### Given information
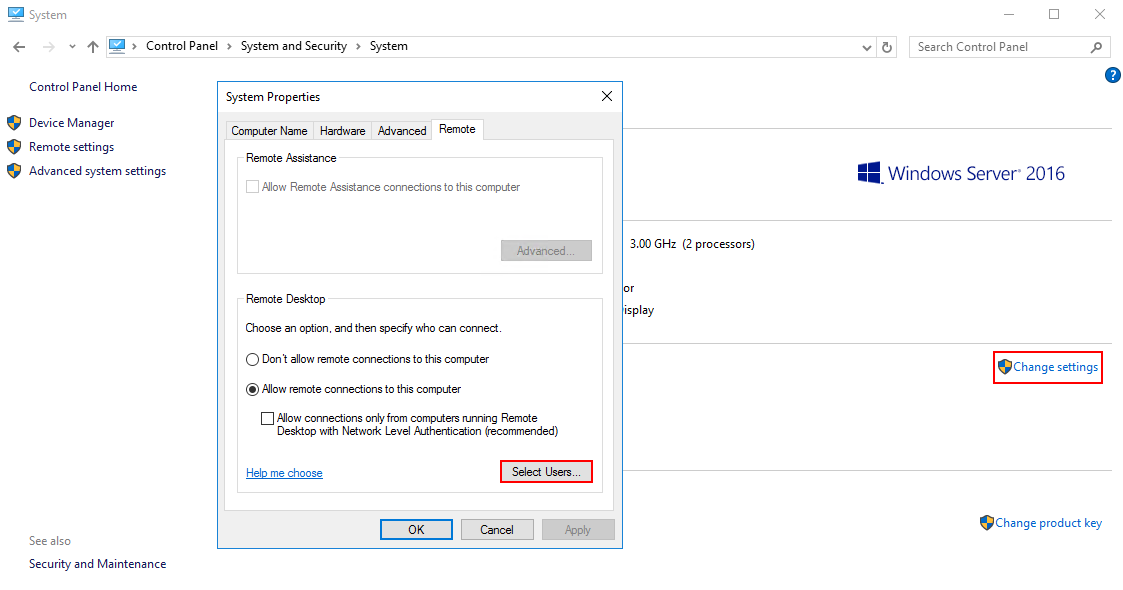The image size is (1123, 590).
Task: Click the search magnifier icon
Action: tap(1096, 47)
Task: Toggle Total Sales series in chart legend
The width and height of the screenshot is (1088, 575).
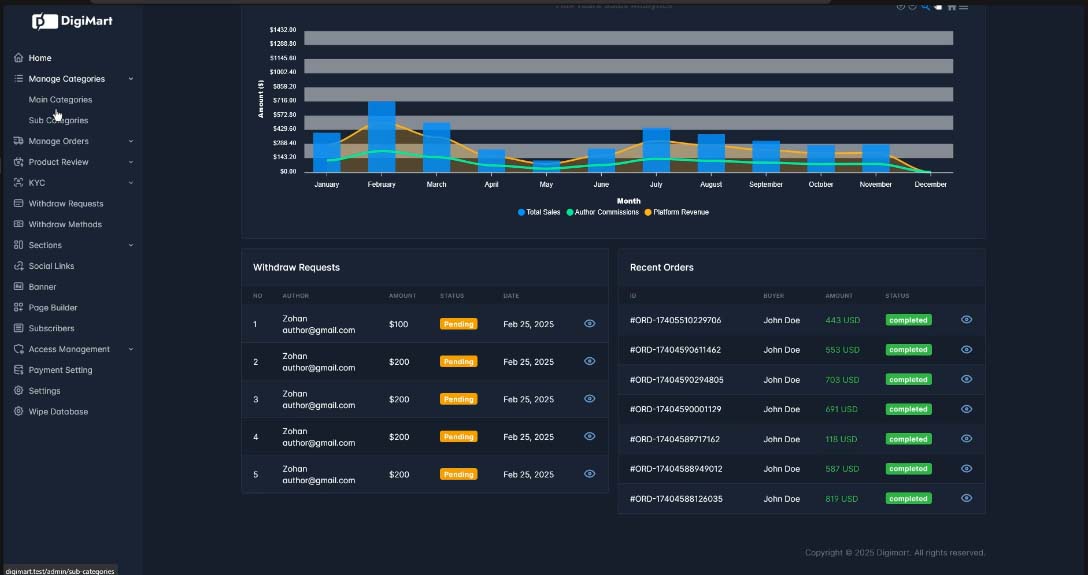Action: [539, 212]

### What the exercise asks
Copy out every one of the lines above word for word, omitting the pictures.

### The output
The image size is (1123, 590).
Task: Click the search magnifier icon
Action: tap(1096, 47)
Task: Toggle Total Sales series in chart legend
The width and height of the screenshot is (1088, 575).
Action: [539, 212]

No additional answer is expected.